Python using Sparks Aggregate function example.

Aggregate Function

aggregate(zeroValue, seqOp, combOp)

Aggregate lets you take an RDD and generate a single value that is of a different type than what was stored in the original RDD.

It does this with three parameters. A zeroValue (or initial value) in the format of the result. A seqOp function that given the resulting type and an individual element in the RDD will merge the RDD element into the resulting object.

The combOb merges two resulting objects together.

Consider an example. We want to take a list of records about people and then we want to sum up their ages and count them. So for this example the type in the RDD will be a Dictionary in the format of {name: NAME, age:AGE, gender:GENDER}. The result type will be a tuple that looks like so (Sum of Ages, Count)
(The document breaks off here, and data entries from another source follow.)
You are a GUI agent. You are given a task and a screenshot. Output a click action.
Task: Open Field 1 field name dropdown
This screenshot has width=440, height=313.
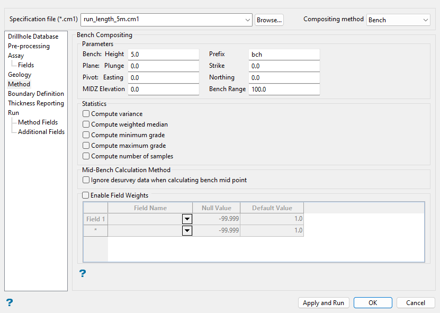[186, 219]
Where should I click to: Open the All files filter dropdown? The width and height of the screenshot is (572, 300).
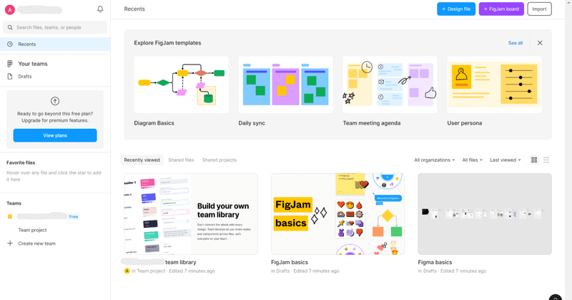tap(472, 160)
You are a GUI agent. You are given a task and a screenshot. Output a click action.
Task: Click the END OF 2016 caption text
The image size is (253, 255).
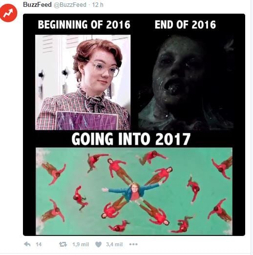click(185, 24)
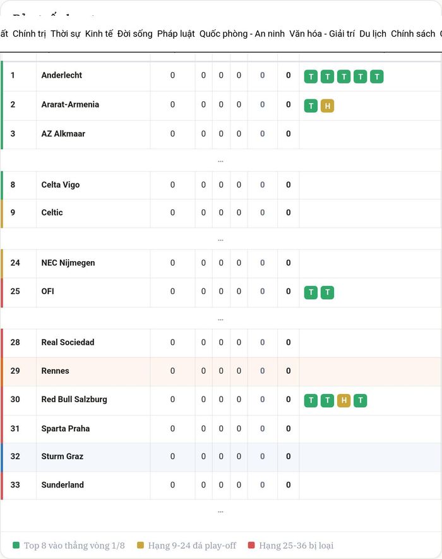Open the Kinh tế section link
Viewport: 442px width, 559px height.
click(x=99, y=34)
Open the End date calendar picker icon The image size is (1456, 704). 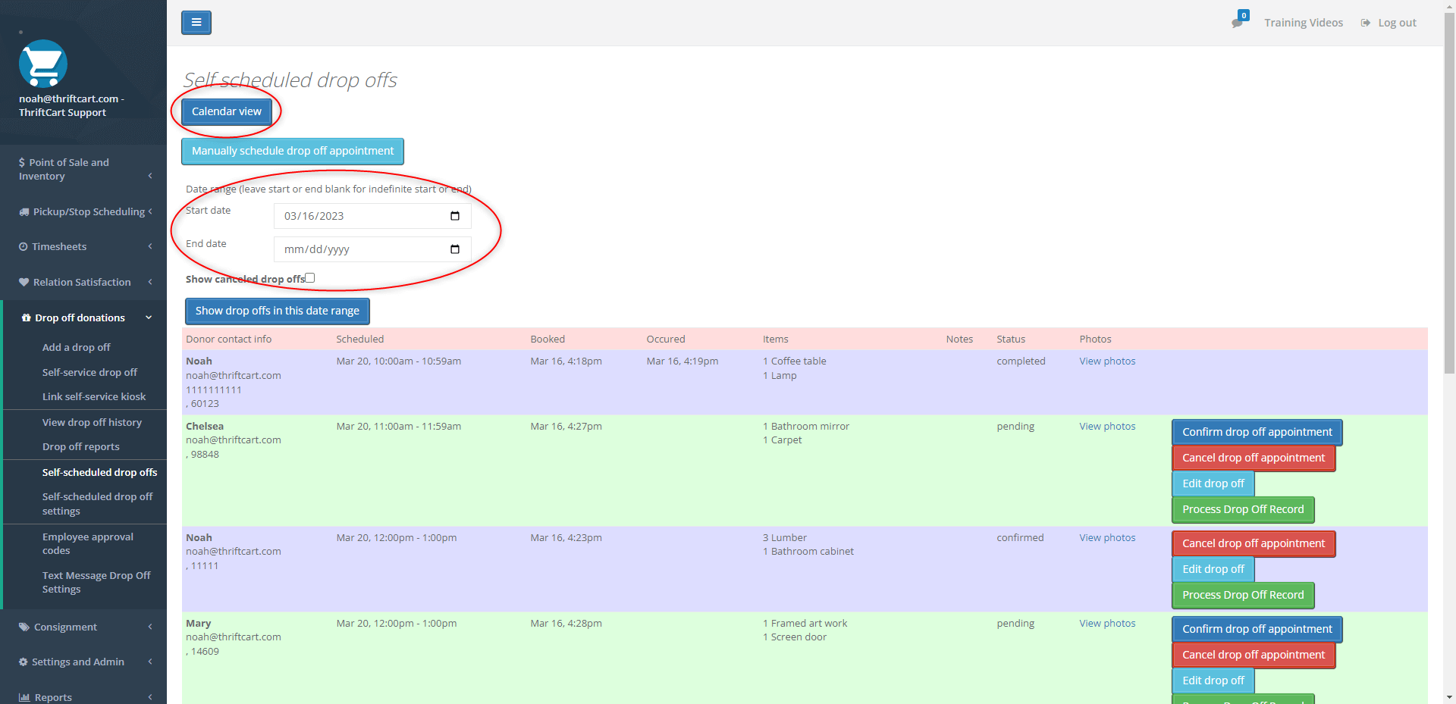tap(454, 249)
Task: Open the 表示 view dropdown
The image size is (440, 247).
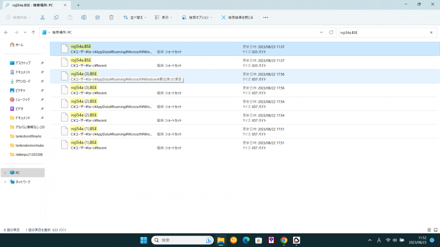Action: click(x=163, y=17)
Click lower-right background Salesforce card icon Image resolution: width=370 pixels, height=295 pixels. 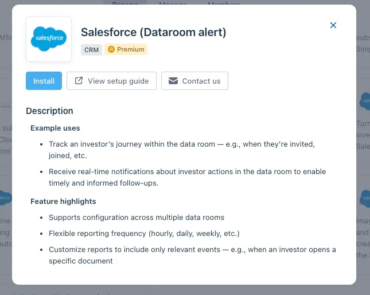[365, 198]
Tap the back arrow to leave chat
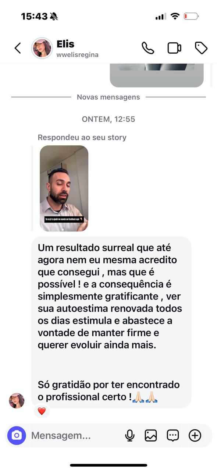Screen dimensions: 217x471 click(x=17, y=48)
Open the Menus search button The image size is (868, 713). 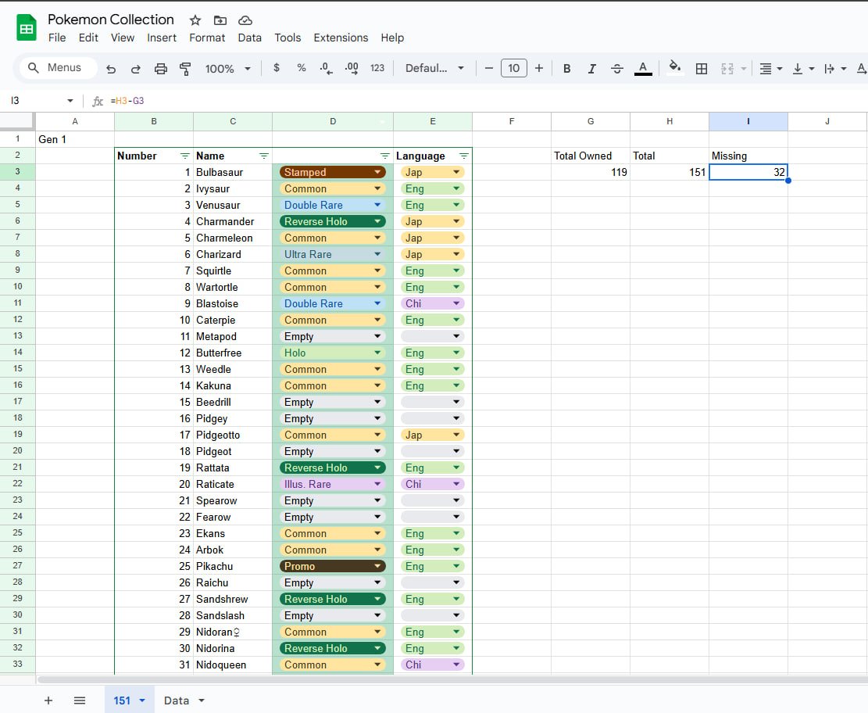click(x=57, y=67)
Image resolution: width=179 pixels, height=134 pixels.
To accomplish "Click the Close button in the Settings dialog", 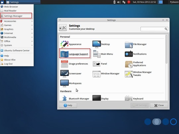I will coord(159,105).
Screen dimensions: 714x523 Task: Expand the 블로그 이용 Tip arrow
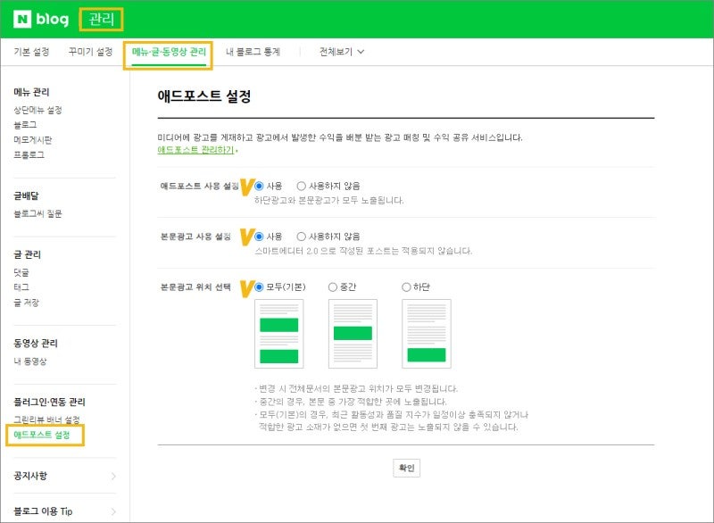tap(112, 511)
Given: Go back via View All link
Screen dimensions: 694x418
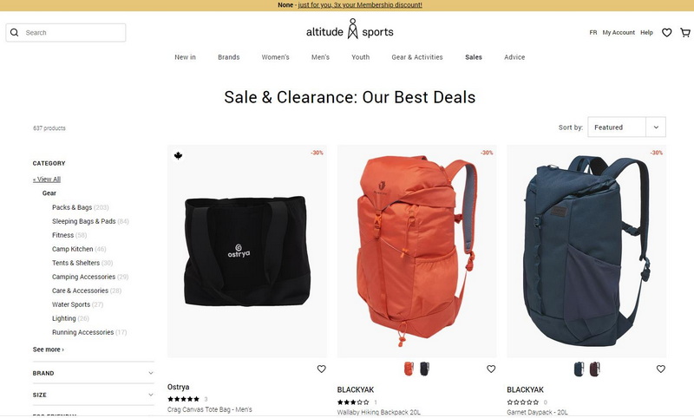Looking at the screenshot, I should click(47, 180).
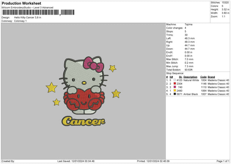Viewport: 231px width, 164px height.
Task: Choose the yellow 2480 thread swatch
Action: pos(175,91)
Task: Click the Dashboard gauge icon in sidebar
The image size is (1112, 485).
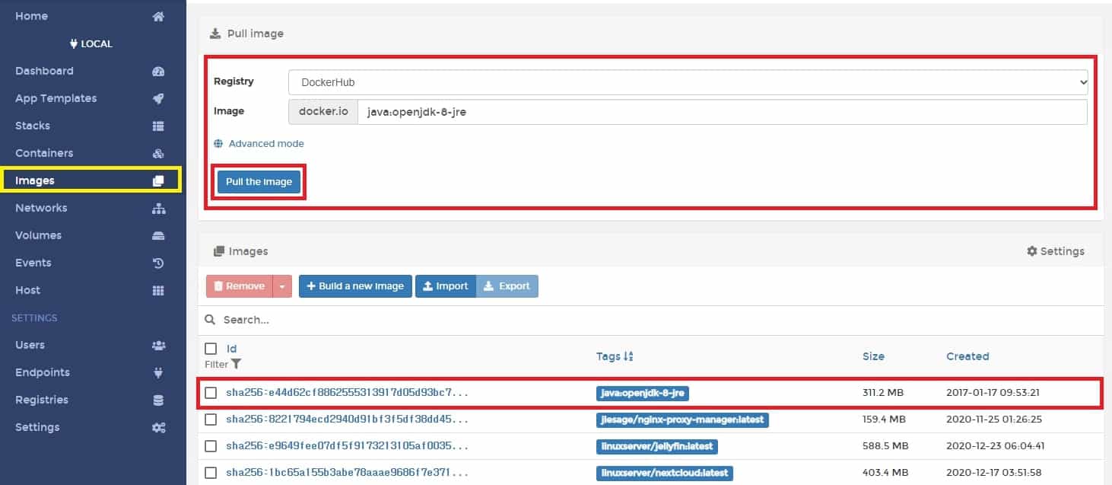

Lets first generate a peopleRDD with 5 people

In []:
people = []
people.append({'name':'Bob', 'age':45,'gender':'M'})
people.append({'name':'Gloria', 'age':43,'gender':'F'})
people.append({'name':'Albert', 'age':28,'gender':'M'})
people.append({'name':'Laura', 'age':33,'gender':'F'})
people.append({'name':'Simone', 'age':18,'gender':'T'})
peopleRdd=sc.parallelize(people)
len(peopleRdd.collect())

Now we need to create the seqOp. This takes an object of the rdd type and merge it into a record of the result type. Or another way to say this is add the age to the first element of the resulting tuple and add 1 for the second element of the tuple

In [25]:
seqOp = (lambda x,y: (x[0] + y['age'],x[1] + 1))

Now we write an operation to merge two resulting tuple.

In [26]:
combOp = (lambda x,y: (x[0] + y[0], x[1] + y[1]))

Run the function

In [27]:
peopleRdd.aggregate((0,0), seqOp, combOp)
Out[27]:
(167, 5)

And here is the result. So why is this convoluted? The combOp seems unecessary but in the map reduce world of spark you need that seperate operation. Realize that these functions are going to be parallelized. peopleRDD is partitioned up. And dependending on its source and method of converting the data to an RDD each row could be on its own partition.

So lets backup and define a few things

partition - A partition is how the RDD is split up. If our RDD was 100,000 records we could have as many as 100,000 partitions or only 1 partition depending on how we created the RDD.

task - A small job that operates on a single partition. A single task can run on only one machine at a time and can operate on only one partiton at a time.

For the aggregate function the seqOp will run once for every record in a partition. This will result in a resulting object for each partition. The combOp will be used to merge all the resulting objects together.